== SUPPLIED PASSAGE ==
/---

Quebec's back-to-school plan blasted by head of teachers' union
The head of one of Quebec's teaching unions criticized the province's newly unveiled back-to-school plan for being too cavalier with student and staff health with the COVID-19 pandemic still ongoing.
“I'm very concerned for elementary schools in particular,” said Quebec Provincial Association of Teachers president Heidi Yetman. “Yes, it's good to see masks are going to be worn in common areas and hallways, but I would like to err on the side of caution. We should really be looking at more measures instead of less measures.”
Earlier on Wednesday, Education Minister Jean-Francois Roberge rolled out the particulars for how the fall semester will work in the province's elementary and high schools. Students will be required to wear masks in common areas, but won't need to wear them in classrooms.
The plan also calls for the use of the province's soon-to-be-deployed vaccination passports for participation in some extracurricular activities. It also does away with the classroom “bubbles” that had previously been a mainstay of the effort to restrict the spread of COVID-19 in schools.
Yetman said she was “concerned” about the lack of bubbles and social distancing, saying “We're going in with a variant that spreads like wildfire with students under 12 that are not vaccinated.”
Currently, only Quebecers ages 12 and over are eligible for COVID-19 vaccines.
“I'd rather go in with more added measures now and slowly remove them than to continuously change the measures as we move into the fall,” said Yetman. “Teachers have told us the most stressful part of last year was the constant change of directives every two weeks.”
However, the lack of bubbles was received more warmly in other quarters.
“For parents, when we did our consultation, they did not want to have bubbles anymore, so that's good news,” said Kathy Korakakis, head of the English Parents' Committee Association.

\---

== WHAT IS REQUIRED ==
Pick up the article on Quebec's back-to-school plan right after its final sentence and carry it on.

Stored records
/---

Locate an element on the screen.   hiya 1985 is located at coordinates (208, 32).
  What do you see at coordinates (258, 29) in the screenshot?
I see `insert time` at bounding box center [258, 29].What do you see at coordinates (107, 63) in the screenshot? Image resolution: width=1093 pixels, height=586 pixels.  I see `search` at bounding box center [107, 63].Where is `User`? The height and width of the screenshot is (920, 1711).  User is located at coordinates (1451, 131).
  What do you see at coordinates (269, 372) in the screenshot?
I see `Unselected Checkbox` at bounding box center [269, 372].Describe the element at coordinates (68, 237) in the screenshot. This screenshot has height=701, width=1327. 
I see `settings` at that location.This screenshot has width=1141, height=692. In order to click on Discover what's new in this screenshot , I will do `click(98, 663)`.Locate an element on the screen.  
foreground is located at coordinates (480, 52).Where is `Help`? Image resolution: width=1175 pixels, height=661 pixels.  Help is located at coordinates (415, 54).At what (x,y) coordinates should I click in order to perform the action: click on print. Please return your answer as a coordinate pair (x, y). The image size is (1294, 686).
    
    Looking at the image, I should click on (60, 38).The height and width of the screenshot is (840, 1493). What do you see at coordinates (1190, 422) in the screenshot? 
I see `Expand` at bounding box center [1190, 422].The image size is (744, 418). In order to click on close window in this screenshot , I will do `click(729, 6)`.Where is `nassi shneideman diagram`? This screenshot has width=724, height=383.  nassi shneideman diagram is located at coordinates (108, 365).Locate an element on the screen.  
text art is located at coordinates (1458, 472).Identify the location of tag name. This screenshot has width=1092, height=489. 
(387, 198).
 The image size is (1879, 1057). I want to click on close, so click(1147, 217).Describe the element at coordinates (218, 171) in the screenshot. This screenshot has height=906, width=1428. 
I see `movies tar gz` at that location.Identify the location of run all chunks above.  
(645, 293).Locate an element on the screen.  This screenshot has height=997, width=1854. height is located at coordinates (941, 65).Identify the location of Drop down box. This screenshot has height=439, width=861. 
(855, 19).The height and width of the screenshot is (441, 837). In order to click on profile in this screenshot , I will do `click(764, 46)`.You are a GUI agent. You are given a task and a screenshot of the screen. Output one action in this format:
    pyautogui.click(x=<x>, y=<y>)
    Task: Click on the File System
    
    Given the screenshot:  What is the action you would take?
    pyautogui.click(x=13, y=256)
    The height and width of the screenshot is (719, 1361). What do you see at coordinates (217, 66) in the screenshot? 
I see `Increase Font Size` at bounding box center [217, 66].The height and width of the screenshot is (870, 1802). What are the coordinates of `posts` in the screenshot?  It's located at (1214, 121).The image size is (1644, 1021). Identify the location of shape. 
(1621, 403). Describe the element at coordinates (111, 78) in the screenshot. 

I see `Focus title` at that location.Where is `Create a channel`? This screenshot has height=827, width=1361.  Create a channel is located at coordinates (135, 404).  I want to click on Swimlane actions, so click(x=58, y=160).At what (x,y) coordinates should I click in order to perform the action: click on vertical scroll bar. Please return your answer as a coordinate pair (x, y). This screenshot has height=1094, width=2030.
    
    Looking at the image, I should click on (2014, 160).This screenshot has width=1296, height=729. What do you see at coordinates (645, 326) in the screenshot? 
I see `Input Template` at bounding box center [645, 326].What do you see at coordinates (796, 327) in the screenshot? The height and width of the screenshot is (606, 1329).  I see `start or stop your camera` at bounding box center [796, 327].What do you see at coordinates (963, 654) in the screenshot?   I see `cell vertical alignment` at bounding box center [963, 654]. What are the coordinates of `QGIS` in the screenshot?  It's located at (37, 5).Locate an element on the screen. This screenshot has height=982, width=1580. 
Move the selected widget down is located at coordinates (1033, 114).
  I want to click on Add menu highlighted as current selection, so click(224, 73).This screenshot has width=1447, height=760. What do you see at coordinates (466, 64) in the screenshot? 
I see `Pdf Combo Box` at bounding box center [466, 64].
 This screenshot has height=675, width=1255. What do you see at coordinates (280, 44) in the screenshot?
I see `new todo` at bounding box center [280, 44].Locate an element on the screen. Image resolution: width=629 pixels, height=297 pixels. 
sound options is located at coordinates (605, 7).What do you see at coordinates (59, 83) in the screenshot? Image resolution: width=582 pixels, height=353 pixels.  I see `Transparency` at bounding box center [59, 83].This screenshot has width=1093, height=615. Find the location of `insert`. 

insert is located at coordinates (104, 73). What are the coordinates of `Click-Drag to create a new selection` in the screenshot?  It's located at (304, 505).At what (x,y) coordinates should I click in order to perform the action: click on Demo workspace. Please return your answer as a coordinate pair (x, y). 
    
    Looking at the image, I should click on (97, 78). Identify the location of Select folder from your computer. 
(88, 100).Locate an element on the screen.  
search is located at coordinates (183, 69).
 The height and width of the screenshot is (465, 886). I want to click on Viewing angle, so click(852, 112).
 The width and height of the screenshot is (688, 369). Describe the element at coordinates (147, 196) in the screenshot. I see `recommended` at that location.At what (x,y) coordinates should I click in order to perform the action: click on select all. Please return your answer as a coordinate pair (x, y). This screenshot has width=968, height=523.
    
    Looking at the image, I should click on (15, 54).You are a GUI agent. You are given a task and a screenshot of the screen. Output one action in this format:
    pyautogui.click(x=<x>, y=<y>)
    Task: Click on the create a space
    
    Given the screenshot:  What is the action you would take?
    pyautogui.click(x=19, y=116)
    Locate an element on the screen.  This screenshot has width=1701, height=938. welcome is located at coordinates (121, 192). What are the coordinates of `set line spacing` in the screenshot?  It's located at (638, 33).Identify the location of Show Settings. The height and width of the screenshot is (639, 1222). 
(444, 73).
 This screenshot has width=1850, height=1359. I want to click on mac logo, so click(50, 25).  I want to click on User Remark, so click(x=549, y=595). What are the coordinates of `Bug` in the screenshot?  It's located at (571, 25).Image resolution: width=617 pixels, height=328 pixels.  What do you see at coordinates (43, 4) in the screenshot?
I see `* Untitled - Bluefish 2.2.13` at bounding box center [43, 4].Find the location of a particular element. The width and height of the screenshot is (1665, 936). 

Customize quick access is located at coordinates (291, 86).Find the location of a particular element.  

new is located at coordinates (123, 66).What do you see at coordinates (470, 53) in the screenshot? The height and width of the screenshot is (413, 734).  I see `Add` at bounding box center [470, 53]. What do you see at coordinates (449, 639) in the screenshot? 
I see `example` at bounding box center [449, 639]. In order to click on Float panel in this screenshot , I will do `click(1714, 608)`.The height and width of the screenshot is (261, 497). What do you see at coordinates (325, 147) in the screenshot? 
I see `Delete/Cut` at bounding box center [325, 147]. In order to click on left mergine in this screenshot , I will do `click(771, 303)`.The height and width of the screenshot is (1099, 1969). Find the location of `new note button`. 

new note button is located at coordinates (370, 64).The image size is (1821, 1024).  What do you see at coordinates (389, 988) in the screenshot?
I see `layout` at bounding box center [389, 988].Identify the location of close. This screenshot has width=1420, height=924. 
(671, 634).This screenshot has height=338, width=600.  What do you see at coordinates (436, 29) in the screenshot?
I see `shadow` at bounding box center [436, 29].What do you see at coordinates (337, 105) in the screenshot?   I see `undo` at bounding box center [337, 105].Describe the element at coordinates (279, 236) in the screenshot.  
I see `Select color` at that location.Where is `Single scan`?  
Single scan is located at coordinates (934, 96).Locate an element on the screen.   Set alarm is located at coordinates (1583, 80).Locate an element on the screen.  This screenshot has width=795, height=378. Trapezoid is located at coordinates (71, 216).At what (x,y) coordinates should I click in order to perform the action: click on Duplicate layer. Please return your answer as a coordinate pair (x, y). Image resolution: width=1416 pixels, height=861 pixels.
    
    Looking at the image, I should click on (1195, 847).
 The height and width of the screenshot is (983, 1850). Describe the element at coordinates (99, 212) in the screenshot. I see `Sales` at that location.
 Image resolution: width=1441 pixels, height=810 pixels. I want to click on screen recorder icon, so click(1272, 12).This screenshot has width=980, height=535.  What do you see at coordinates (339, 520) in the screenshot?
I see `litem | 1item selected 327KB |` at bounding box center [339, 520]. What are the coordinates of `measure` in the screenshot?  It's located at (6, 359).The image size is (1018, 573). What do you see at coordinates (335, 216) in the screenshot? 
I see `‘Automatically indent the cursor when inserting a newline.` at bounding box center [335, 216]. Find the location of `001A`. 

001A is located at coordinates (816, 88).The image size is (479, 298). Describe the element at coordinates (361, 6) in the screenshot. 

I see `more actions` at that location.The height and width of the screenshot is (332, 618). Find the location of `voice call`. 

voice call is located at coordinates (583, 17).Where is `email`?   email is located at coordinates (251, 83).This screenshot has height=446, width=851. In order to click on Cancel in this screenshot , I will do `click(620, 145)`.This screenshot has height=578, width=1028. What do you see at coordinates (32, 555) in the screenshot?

\---

== RESULT OF THE TASK ==
English Montreal School Board chairman Joe Ortona said the board is looking forward to “ having a return to normal as much as possible,” including a focus on in-person learning. However, the focus of the EMSB is “the safety and security of everybody and we're just not ready, right now, based on the numbers and trends, to go completely in that route.”
“I'm concerned they don't seem to go far enough right now.”
Ortona said it's too soon to say what additional measures, if any, the EMSB might implement in its schools.
“Obviously many parents are concerned about the measures. We are as well. We're going to consult with our stakeholders, including our teachers and if there are extra measures we have to take, we're going to do so.”
Above the measures themselves, Yetman decried the process by which the government made the decisions that will affect hundreds of thousands of students and their families.
“Consultation with this government has been non-existent,” she said. “We had a meeting with the minister of education earlier this week, we had half an hour with him and that was it. There was not really any consultation. He reaches out to us, he asks us our opinion and the following day it's already decided. It feels like the decisions have already been made and they're just checking how we feel about it. I wouldn't call that consultation.”